▸ DATASET RECORDS:
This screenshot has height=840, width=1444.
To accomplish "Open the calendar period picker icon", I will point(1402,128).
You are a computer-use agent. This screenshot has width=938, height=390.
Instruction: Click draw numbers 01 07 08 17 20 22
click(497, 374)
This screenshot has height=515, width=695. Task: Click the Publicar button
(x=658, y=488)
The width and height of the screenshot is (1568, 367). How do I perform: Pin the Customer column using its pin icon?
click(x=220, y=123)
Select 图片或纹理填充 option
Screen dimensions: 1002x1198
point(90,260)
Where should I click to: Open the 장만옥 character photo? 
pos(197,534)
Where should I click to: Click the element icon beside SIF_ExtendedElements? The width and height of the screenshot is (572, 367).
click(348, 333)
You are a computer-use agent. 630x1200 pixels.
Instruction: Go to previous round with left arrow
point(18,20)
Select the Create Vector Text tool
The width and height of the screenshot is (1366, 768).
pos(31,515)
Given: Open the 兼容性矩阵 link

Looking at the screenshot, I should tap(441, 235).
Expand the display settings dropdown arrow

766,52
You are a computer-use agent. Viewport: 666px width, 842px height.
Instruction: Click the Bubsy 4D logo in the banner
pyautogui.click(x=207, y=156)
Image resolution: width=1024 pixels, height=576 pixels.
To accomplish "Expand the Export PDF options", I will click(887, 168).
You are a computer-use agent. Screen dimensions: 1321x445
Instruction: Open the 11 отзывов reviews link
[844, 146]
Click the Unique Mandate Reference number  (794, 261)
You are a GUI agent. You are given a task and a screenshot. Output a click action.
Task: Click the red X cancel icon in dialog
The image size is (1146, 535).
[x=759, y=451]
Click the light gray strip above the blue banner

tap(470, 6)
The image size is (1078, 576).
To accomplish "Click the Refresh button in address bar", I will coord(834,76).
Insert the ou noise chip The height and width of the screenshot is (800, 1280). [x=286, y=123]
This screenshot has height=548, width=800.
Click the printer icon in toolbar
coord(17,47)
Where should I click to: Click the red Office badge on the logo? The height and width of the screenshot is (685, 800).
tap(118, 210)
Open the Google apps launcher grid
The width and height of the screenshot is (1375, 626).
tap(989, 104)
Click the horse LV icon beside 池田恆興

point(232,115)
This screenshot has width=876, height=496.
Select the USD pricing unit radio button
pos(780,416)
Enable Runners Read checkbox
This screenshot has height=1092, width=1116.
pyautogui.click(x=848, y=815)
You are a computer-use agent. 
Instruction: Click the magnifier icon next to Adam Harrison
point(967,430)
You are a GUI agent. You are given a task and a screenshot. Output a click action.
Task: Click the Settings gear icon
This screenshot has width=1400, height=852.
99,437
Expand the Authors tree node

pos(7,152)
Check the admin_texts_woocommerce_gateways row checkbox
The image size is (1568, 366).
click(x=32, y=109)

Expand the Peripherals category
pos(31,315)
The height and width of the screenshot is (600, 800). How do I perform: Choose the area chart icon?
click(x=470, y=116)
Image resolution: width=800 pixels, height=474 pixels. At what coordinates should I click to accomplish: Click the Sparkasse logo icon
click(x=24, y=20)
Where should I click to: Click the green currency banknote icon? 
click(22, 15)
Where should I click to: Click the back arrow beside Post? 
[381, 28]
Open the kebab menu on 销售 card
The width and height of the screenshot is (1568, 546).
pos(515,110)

▸ WHAT THE TASK ASKS: For each line of the data that has the word "agent", report that line.

▸ COMPLETED TASK:
You are a computer-use agent. This screenshot has width=938, height=390.
You are a computer-use agent. 630x1200 pixels.
You are a computer-use agent. Viewport: 666px width, 842px height.
You are a computer-use agent. Screen dimensions: 1321x445
You are a GUI agent. You are given a task and a screenshot. Output a click action.
You are a computer-use agent. 
You are a GUI agent. You are given a task and a screenshot. Output a click action.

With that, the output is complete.